Varanasi is 10 km from Sarnath, where the Buddha preached his first sermon at the Deer park.  I breezed through both places in 1999. The energy is mystic. The mantle of spirituality pervades the air. You travel back in time to eternal India. 

In stories like 'Idgah' (1933) Premchand describes how a small boy agonizes about what to buy for himself at the fair on Eid. Much to the amusement of his peers he settles on a chimta (kitchen tongs) for his mother because she always used to burn her fingers. The story shows how much concern the boy had for his mother. 

In 'Bade Ghar ki Beti' (1921) he shows how the daughter-in-law, though slighted, does not allow the brothers to be split apart and saves the honour of the family. By swallowing her pride she accommodates the eccentricities of one of the brothers, despite physically being harmed.  

Death rites are held up for scrutiny in 'Kaffan' (1936) where a woman's wretched life is not worth draping even when she is dead. Premchand brings out the stark inequality between the zamindar and the peasants. However, all is forgotten when husband and father-in-law of the woman fritter away the money away in the bar. 

The travails of old age are the subject of 'Boodhi Kaki' (Urdu, 1919). In this story Premchand shows an old mother bereft of succour after willing away her inheritance to her son. The absence of compassion drives the novel. But in one's own time one often behaves in a similar fashion. 

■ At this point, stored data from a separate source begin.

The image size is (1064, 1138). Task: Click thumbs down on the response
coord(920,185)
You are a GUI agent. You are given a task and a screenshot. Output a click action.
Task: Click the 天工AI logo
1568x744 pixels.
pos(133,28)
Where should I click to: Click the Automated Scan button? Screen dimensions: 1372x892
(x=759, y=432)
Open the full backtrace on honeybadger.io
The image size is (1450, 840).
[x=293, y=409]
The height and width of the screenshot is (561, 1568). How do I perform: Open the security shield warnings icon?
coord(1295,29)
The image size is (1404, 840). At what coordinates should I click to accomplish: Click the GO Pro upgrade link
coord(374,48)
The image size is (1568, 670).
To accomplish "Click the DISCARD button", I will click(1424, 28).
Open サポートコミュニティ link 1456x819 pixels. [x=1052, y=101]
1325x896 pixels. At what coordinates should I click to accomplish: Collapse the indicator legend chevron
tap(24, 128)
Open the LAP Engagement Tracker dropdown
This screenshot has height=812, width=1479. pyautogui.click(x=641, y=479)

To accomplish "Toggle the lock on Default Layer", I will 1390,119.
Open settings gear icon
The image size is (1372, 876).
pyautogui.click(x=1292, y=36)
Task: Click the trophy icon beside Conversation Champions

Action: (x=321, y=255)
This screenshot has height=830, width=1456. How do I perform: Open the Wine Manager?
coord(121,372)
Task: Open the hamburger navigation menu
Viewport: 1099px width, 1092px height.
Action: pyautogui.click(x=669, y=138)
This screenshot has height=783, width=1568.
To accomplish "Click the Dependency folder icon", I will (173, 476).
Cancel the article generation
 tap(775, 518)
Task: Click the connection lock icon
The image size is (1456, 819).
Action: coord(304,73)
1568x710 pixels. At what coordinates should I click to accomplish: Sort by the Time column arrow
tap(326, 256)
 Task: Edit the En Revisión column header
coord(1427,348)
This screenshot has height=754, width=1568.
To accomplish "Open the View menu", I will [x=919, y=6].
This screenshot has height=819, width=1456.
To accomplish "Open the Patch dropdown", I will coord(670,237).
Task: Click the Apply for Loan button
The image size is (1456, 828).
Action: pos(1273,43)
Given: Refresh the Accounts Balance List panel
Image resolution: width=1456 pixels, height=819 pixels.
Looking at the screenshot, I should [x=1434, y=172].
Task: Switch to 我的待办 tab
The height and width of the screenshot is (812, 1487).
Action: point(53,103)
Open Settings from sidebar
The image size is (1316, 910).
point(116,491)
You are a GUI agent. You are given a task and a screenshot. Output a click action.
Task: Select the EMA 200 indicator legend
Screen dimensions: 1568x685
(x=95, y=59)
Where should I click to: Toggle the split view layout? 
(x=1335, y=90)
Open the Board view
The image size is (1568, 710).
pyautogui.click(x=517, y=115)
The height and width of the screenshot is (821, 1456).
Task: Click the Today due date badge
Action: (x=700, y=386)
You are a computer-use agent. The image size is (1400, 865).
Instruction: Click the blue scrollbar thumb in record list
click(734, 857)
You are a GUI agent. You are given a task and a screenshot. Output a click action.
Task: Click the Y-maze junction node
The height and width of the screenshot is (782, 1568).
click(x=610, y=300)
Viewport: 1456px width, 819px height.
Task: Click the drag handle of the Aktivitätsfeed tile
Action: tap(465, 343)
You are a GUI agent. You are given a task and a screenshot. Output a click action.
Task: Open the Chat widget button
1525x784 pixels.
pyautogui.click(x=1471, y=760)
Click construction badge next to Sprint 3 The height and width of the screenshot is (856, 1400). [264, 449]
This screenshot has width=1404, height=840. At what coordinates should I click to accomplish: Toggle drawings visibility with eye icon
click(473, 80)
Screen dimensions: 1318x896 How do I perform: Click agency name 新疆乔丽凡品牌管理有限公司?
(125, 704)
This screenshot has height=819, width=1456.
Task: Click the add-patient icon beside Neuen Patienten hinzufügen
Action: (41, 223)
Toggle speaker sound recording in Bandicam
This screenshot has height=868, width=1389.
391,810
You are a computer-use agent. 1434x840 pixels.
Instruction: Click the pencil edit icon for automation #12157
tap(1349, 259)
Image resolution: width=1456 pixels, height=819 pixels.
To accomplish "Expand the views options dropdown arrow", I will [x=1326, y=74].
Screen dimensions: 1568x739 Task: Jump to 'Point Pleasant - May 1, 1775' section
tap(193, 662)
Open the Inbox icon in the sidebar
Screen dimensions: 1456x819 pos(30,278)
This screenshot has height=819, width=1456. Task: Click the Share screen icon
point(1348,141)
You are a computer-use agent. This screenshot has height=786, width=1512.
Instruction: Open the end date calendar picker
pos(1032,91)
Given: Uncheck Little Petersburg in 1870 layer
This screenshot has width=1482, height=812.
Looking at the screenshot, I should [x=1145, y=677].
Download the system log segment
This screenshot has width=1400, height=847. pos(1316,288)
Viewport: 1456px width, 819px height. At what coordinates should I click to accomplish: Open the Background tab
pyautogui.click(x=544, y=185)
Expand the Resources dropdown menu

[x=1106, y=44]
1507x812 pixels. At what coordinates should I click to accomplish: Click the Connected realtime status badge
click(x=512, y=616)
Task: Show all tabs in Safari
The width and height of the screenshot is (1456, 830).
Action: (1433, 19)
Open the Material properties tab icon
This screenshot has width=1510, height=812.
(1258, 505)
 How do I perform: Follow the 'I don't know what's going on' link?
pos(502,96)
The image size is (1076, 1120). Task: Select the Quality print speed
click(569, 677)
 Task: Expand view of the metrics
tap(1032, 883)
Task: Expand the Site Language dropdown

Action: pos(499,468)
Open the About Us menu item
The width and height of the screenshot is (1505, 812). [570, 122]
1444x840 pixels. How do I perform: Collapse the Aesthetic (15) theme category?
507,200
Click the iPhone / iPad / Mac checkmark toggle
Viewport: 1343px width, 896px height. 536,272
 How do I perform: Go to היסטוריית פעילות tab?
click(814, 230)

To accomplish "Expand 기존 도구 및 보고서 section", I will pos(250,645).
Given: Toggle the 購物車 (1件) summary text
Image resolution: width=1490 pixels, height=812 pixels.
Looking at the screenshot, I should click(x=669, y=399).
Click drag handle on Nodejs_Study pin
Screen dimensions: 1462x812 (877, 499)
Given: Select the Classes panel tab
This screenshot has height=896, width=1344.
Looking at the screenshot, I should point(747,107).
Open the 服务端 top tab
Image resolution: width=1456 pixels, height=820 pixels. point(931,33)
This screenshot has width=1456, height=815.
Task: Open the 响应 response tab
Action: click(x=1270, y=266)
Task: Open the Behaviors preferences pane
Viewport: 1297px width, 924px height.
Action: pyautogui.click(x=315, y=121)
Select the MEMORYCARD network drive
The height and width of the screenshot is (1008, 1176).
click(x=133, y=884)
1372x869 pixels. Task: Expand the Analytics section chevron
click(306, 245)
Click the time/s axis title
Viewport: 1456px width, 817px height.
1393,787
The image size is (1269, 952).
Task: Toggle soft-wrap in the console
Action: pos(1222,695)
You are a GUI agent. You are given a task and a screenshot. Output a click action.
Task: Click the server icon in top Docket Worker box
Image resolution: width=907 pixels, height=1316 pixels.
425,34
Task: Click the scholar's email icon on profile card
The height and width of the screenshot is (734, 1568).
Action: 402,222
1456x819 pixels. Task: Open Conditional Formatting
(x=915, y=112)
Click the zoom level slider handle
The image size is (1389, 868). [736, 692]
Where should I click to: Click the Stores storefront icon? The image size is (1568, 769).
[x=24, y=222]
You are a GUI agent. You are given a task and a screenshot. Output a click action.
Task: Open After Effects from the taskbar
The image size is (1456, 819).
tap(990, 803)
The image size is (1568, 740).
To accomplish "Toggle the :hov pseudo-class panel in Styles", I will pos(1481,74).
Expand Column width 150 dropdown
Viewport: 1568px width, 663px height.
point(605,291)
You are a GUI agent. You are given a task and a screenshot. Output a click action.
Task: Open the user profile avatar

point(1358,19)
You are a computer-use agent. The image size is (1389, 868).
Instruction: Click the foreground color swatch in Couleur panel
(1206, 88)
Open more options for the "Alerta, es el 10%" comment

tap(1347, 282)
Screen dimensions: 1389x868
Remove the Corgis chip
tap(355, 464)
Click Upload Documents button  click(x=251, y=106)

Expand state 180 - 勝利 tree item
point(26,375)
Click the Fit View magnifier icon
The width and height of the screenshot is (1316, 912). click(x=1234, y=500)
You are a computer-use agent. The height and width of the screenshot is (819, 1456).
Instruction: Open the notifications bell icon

With 'Mandir aur Masjid' Premchand dwells on the futility of hatred between communities. 

Premchand wrote in an India that was very different from the one of today. In his stories he sought to instill values of respect for one another, tolerance, and the simple way of life. Communities helped one another to pick up the pieces and face the challenges of life.

The harvest of hate that is engulfing India today is a grim prognosis of the times to come. Today, more than ever, the writers of the past show the way to the future.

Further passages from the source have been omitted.